When Does Website Monitoring Go Too Far?
"Though I believe they are a reputable company, they are doing some things I do not think are good: checking for the domain names on the TLD servers once per second, downloading various files from the site once per second, and sending email to themselves once per second.
Our first response was to talk to them and explain what we needed them to do, including a list of IPs that we used for customers so they could adjust their monitoring to suit what we thought was reasonable. They chose to ignore the first discussion and continued to abuse the servers. After the email server required a half-day of cleanup, the CTO simply shut them off at the firewalls. Rather than using the contact information they had, they chose to complain to our mutual customers instead. (I should note we do significant monitoring of the servers ourselves, and typically know if something is wrong within minutes of the event.)

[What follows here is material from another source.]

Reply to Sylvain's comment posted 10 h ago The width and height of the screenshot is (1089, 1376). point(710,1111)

Is this typical behavior of monitoring service companies? I know some of them are not reputable at all (due to spamming) however these guys seem to know what they are doing, and yet managed to effectively attack our mail and web servers, as well as doing some things I would not do to the TLD servers. It is hard to feel justified to shutting off someone else's cash-flow, but at the same time we need to defend servers from over zealous monitoring."

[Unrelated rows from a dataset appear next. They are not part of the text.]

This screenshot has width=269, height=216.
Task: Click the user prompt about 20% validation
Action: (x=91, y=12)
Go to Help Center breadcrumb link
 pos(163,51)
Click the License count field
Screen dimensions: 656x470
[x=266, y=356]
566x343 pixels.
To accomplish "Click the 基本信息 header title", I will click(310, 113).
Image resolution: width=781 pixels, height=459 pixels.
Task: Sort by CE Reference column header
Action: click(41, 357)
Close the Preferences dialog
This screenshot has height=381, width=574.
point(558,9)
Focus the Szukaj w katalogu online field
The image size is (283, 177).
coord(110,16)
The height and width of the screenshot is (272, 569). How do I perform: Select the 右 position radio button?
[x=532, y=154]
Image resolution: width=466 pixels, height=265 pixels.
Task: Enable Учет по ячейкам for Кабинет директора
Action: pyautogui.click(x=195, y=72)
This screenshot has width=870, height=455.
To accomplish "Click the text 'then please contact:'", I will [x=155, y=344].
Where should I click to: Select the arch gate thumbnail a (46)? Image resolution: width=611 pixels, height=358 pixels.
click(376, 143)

I would say that that is going waaaaaaay too far. I'd be pissed anyway.
and fp? maybe?
What are these guys selling?
Are they running things on your servers?
Are they running your servers?
Did you hire them to do this?
The monitoring "goes too far" when it causes problems. Obviously that goes for anything. Of course that's obvious.

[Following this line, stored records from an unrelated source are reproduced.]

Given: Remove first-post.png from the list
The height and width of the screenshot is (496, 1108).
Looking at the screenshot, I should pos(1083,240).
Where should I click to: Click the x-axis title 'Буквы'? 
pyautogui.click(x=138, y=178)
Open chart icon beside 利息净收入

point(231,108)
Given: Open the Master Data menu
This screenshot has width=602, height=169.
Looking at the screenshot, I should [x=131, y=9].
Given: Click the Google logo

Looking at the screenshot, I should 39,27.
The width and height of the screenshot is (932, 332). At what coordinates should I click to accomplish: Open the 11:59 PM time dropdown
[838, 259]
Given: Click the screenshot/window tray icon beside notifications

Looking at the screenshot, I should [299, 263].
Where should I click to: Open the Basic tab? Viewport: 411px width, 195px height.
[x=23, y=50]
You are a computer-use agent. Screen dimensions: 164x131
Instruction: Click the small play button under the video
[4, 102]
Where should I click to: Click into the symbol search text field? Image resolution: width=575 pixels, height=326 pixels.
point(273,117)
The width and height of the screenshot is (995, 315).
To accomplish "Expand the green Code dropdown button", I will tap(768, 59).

Obviously, someone is going to try and top me with something even more obvious.
Obviously, many people won't care to try and top me, or will perceive my prediction that someone is going to try and top me as egotistical and self centered.
Obviously, these are the same twits who will find some gramatical error in this post and correct it.
It's all so obvious, I don't know why I even bothered to post this.
For all intensive purposes, "whom" is no longer a word. That begs the question, "who cares"?